There is international concern that Iran's declared civilian
nuclear energy program is a cover for pursuit of atom bombs.
Escalating economic sanctions have been slapped on Tehran over its
refusal to curb nuclear work and make it more transparent.
Those are the powers' goals in negotiations with Iran, which has
said its uranium enrichment drive is a sovereign right and not
negotiable because it is solely for electricity generation.
The Saudi-owned Al Arabiya TV news channel reported on Thursday
that Iran would propose a revised version of a swap that was
agreed in principle at a 2009 round of talks and then unraveled.
But Iranian officials denied any such intentions.
"I haven't heard about it," Ali Baqeri, a deputy to Iranian
nuclear negotiator Saeed Jalili, told Reuters as the Iranian
delegation arrived in Istanbul on Thursday.

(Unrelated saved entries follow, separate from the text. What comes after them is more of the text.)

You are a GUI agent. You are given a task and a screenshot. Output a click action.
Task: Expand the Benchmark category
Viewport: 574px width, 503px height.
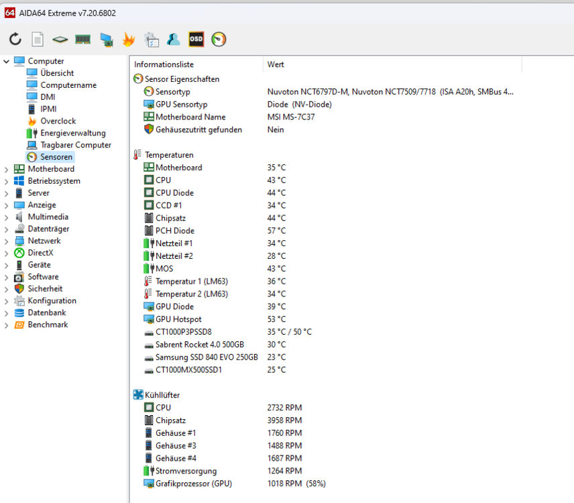(x=5, y=325)
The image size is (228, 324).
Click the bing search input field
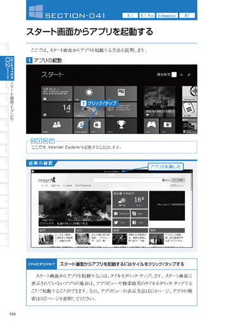(132, 180)
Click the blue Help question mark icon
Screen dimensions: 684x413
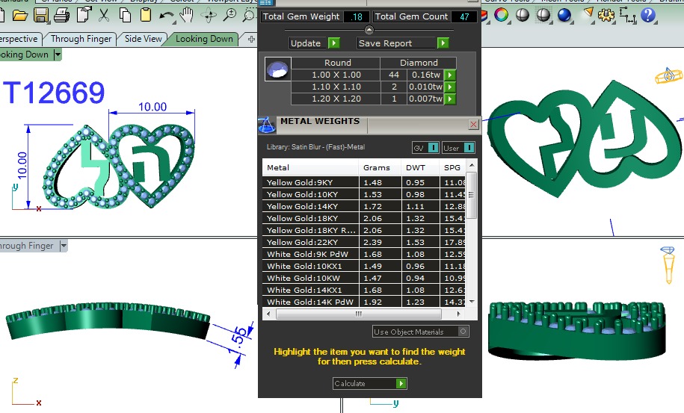click(648, 14)
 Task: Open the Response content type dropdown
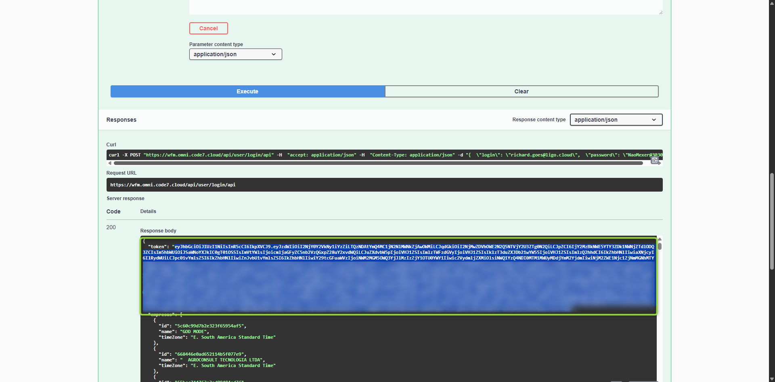click(616, 120)
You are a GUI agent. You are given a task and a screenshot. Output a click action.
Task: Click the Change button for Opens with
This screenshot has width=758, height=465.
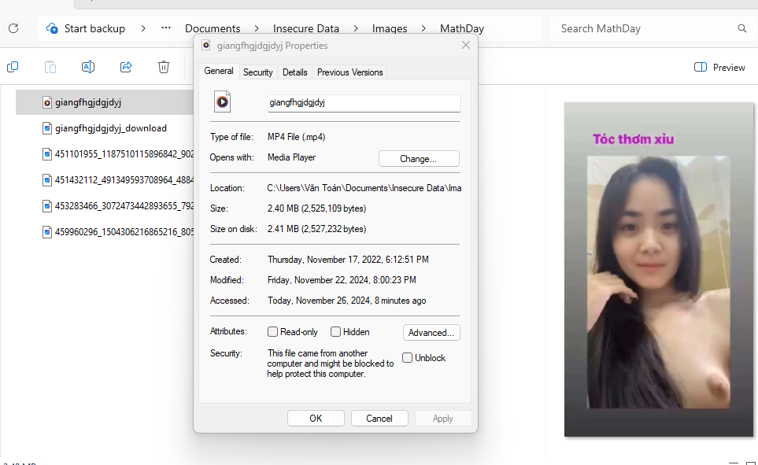(x=418, y=158)
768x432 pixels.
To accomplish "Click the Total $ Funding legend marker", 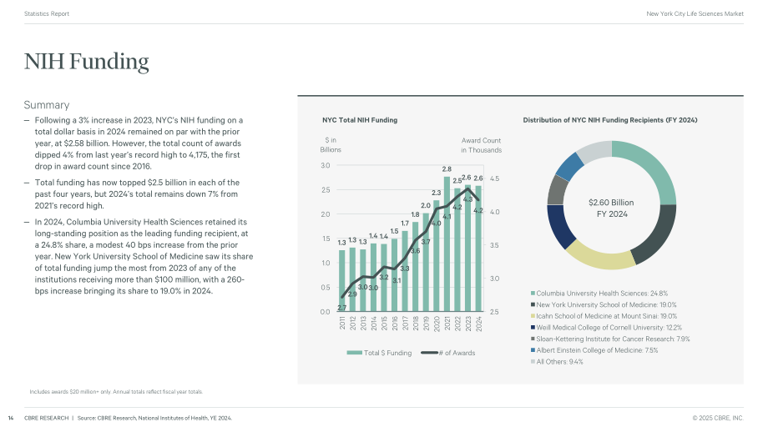I will pos(354,353).
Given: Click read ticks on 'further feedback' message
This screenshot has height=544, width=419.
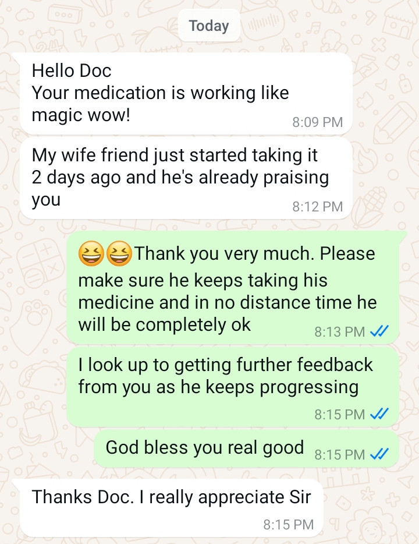Looking at the screenshot, I should coord(379,414).

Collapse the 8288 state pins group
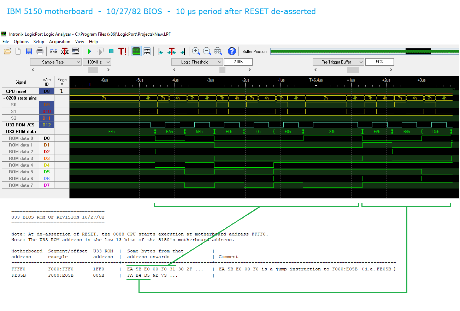[4, 98]
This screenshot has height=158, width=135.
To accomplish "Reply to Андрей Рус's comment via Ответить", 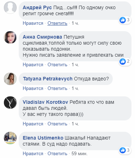I will tap(57, 23).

Another Iranian official said: "There is no new proposal."
Tougher sanctions over the last year and possible sabotage that
may have slowed Iran's nuclear advance could buy extra time for
diplomacy and reduce the risk of the long-running dispute
escalating into a military conflict, at least for now.
Time passing quickly
Iran's envoy to the International Atomic Energy Agency, Ali Asghar
Soltanieh, told a news conference in Moscow that Tehran was ready
to discuss a swap on the basis of the one hatched in October 2009
and then revived last May by Brazil and Turkey.
The proposal was for Iran to part with 1,200 kg of its
low-enriched uranium (LEU) -- roughly the amount needed for a bomb
if refined to a high level of fissile purity. It was then to be
enriched to 20 percent and made into fuel assemblies for a Tehran
medical research reactor now running out of such fuel.
Iran's effort to revive the idea last May was dismissed by the
powers this time since its LEU stockpile had already doubled in
the intervening period and Tehran had swung into enriching to
higher level that could bring it closer to developing a bomb.
Soltanieh warned that "time is passing quickly" and there would be
no reason for a swap once Iran starts feeding its own 20
percent-enriched uranium into the Tehran reactor.
The UN Security Council imposed a fourth round of sanctions on
Iran in June last year. The United States and European Union
followed up with additional unilateral sanctions.
Signaling determination to keep up pressure on Iran, U.S.
Secretary of State Hillary Clinton told television network ABC the
Obama administration may propose new unilateral sanctions on Iran,
one of the world's largest oil exporters.
But Russia said unilateral sanctions were "spoilers" and the talks
in Istanbul should look at ways of rolling back sanctions.
"We explained to our partners in the United States and the
European Union what we think about unilateral sanctions and we
hope they have heard us," Lavrov said at a joint news conference
with Turkey's foreign minister.
"It is counterproductive to continuing our common efforts to
resolve the Iranian nuclear issue."
He said that if an approach for future talks on unresolved issues
were agreed in Istanbul, that would be "a good result."
"But this meeting doesn't have just one topic. Canceling the
sanctions against Iran should also be discussed."
Russia and China, which have had major trade ties with Iran, have
long been concerned not to drive it into a corner over the nuclear
program, which Tehran equates with national pride.